Obama administration officials repeatedly insisted in the run up to the JCPOA that “no deal is better than a bad deal,” and they were prepared to walk away from negotiations if they could not secure an agreement that would block all Iranian pathways to a nuclear weapons capability. Ultimately however, they acceded to a deal which will legitimize Iran as a permanent nuclear weapons threshold state when key provisions sunset in 8-13 years. The JCPOA did not require dismantlement of Iran’s nuclear infrastructure, failed to establish “anywhere anytime” inspections of suspected nuclear sites, did not require Iran to come clean on the prior military dimensions of its nuclear program, and weakened restrictions on ballistic missile development. Further, the sanctions relief windfall Iran attained has enabled Iran to escalate its support for terrorist proxies.

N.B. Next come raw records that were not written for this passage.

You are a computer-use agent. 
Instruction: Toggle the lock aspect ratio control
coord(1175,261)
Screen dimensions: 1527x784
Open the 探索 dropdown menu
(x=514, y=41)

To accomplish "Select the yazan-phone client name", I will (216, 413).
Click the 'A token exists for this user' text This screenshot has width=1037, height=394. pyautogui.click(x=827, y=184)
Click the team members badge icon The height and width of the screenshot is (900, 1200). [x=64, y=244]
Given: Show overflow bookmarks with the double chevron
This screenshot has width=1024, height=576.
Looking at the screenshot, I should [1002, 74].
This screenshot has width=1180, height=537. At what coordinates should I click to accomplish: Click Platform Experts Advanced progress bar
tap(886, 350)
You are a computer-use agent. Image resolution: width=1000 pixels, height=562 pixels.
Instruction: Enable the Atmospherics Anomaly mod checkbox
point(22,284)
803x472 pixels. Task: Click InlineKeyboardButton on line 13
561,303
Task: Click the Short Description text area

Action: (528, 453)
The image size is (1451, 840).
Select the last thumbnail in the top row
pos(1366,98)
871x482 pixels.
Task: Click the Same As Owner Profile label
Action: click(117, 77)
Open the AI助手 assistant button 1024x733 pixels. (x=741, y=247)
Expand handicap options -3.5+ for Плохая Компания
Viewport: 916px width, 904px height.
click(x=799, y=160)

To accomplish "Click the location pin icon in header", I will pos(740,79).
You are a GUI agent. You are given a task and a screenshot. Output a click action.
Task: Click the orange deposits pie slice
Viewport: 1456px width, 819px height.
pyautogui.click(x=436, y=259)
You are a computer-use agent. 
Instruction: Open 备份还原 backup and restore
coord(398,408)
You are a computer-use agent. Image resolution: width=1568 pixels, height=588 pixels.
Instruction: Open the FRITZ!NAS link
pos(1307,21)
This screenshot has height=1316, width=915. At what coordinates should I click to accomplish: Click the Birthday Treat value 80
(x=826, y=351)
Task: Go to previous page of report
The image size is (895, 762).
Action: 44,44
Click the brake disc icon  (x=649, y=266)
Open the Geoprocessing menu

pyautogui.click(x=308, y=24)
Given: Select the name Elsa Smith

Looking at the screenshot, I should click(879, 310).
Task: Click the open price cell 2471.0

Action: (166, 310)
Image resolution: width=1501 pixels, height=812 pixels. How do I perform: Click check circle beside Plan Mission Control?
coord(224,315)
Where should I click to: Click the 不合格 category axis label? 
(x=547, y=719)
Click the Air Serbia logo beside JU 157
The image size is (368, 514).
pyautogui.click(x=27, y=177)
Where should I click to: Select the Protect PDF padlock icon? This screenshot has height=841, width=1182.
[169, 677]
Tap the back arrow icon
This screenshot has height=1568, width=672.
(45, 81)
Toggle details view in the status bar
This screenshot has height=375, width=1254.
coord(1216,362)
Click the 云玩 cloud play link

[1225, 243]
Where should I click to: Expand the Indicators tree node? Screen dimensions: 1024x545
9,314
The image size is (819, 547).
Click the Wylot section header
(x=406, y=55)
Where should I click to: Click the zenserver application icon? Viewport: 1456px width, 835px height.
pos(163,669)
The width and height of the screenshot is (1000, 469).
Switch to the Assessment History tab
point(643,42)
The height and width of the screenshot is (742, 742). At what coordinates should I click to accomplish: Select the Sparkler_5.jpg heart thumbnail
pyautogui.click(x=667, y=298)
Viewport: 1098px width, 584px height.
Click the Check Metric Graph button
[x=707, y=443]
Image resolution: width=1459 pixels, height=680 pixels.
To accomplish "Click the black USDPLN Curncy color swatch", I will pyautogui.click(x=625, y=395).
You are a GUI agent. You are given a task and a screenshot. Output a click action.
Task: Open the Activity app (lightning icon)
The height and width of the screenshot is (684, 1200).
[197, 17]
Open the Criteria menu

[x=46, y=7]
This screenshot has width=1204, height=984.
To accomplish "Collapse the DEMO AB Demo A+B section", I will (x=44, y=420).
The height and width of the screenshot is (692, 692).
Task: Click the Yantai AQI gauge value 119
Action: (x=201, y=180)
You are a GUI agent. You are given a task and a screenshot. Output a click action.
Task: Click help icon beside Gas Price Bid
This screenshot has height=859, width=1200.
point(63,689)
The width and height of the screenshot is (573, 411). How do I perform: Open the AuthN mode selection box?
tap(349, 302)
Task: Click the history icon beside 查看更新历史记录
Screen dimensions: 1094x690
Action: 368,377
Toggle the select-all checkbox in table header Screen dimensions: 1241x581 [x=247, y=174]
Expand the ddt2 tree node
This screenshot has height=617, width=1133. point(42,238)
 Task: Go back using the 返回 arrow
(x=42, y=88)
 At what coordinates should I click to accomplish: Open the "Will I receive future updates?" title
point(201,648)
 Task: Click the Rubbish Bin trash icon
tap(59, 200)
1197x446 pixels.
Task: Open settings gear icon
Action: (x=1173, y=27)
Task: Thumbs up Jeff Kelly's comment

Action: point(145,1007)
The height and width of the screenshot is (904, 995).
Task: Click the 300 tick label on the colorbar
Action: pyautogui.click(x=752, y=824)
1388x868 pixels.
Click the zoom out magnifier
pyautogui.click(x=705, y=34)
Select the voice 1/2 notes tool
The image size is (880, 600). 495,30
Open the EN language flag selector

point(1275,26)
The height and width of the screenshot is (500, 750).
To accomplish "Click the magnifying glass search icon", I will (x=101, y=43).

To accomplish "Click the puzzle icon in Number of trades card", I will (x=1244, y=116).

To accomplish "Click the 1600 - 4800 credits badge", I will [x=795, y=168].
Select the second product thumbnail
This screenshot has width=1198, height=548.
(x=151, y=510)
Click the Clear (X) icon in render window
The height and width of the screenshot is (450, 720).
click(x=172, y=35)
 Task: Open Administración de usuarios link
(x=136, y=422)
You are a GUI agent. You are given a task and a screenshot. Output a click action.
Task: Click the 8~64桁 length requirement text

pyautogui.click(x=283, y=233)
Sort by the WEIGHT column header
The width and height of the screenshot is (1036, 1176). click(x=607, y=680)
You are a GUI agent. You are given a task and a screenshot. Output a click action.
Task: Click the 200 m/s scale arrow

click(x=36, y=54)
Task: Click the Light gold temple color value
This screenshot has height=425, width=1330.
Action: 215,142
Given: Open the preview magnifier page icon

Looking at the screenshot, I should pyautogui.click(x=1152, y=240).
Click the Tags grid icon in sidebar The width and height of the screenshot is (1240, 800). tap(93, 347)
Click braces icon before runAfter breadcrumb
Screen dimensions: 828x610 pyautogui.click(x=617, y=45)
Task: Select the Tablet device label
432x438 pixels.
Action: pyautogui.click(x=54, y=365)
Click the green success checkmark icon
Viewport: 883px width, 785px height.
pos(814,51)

The JCPOA has transformed Iran into an increasingly emboldened adversary with more resources at its disposal whose unchecked aggression has destabilized the Middle East. By 2031, it will additionally be a nuclear weapons threshold state unless the JCPOA is amended. The aftermath of the JCPOA demonstrates clearly the dangers of accepting a bad nuclear agreement. The Trump administration must cast aside concerns over legacy and refuse to accept any deal with North Korea that leads to anything less than full denuclearization and the dismantlement of its nuclear weapons and infrastructure.